De Casablanca à Jérusalem, un parcours vers l'autre
Salomon Abitbol née le 4\1\1933 à Casablanca, au Maroc, fils aîné d’Amram et Tamar Abitbol, originaires de Fès. Il grandit dans une famille profondément attachée à ses racines.
Dès son adolescence, il rejoint les Éclaireurs Israélites de Casablanca. Rapidement, il se distingue par son sens de l’organisation, son élégance, ses grands pas en avant et sa vision. Il se fait totémisé Autruche. Chef de troupe, observateur rigoureux et explorateur dans l’âme, il guide les jeunes avec détermination et enthousiasme.
C’est dans ce cadre qu’il rencontre Esther, celle qui deviendra son grand amour. Leur histoire commence par une phrase restée célèbre : « Je ne t’ai point aimé, cruel ».
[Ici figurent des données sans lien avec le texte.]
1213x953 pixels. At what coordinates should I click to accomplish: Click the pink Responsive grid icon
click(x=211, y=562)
Après leur mariage, en 1960, Salomon et Esther quittent le Maroc pour la France. Ils débutent une nouvelle vie en travaillant à la Maison d’Enfants Taverni. Deux ans plus tard, il prend la direction de la Maison des Jeunes à Saint-Fons, où avec sa passion pour l'histoire de Juifs de ST Fons il fait renaître une communauté juive en sommeil, frappant aux portes et rassemblant les familles.
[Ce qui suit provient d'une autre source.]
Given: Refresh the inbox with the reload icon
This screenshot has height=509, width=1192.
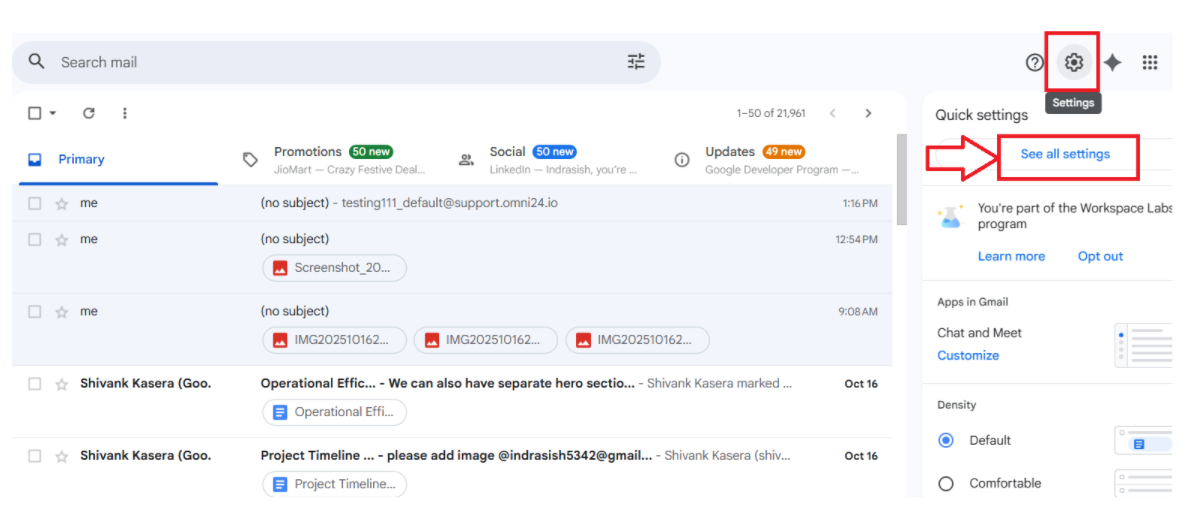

En 1977 un nouveau chapitre s’ouvre : la famille Abitbol fait son Aliyah en Israël avec ses cinq enfants. Salomon prend alors la direction du Matnas de Netivot, poursuivant son engagement pour la vie communautaire. En 1990 il effectue une shli’hout en France, au Dejj de Paris auprès de la jeunesse juive, avant de revenir en Israël pour diriger le Matnas de Beit She’an.
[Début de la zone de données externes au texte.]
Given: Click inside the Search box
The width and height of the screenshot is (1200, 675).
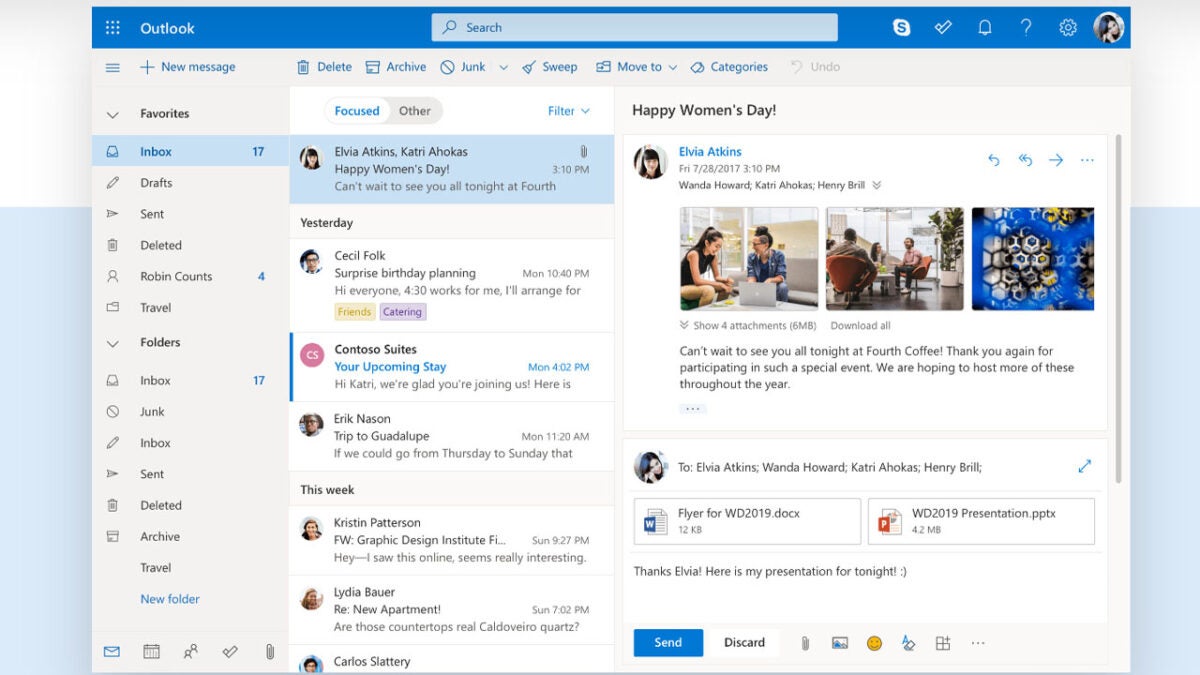Looking at the screenshot, I should click(634, 27).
À la retraite, il ne ralentit pas : il se forme comme guide touristique à l’Université Hébraïque de Jérusalem. Animé par la passion, il parcourt le pays, rédige des dossiers sur l’histoire de Jérusalem et d’Israël, accompagne des voyages de mémoire en Pologne et guide des lycéens lyonnais.
Installé d’abord à Beit Shemesh, puis à Jérusalem, il continue de voyager, de raconter et de partager, toujours entouré d'Esther son grand Amour, de la famille et d’amis.
En 2003 lors de la mort tragique de leur fils Manu, malgré la douleur immense, Salomon trouva les forces nécessaires pour sortir du voile de la tristesse et continuer le parcours vers l'autre, chacun et ensemble dans la passion qui les animait.
Ainsi, avec optimisme, foi et amour, Salomon et Esther vécurent inséparablement jusqu'au dernier jour.
Ruth BENGIO
DEJJ LYON : début de la Saga à Lyon
Quelques extraits du livre "Esther et Salomon Une vie d'ensemble." De Daniel Haik
A la suite de la décision de Lynclair de décentraliser les activités du FSJU et en particulier du DEJJ, Esther et Salomon s’installent en septembre 1962, peu avant les fêtes de Tichri, À Lyon. Leur ordre de mission est clair : Salomon sera chargé de la direction du centre communautaire de St Fons qui est appelé la « Maison des Jeunes » tandis qu’Esther, elle, dirigera la cellule Lyonnaise du DEJJ.
TEMOIGNAGE DE SALOMON :
"Nous avions commencé de rien. D’ailleurs le grand rabbin de Lyon, le grand rabbin Jean Kling était très pessimiste quant aux chances de relancer les activités dans ce centre communautaire. Il nous l’avait dit lorsque nous étions allés le voir avec Esther peu après notre arrivée. Mais nous nous sommes attelés à la tâche
Ma première tâche fut de me familiariser avec les membres de cette communauté. Le président, Prosper Abou me remit d'emblée la liste des membres de la communauté et m'a demandé de parcourir St Fons pour faire plus ample connaissance avec chaque famille juive. J'ai donc pris mon bâton de pèlerin et je suis parti à la découverte des Juifs de cette ville.»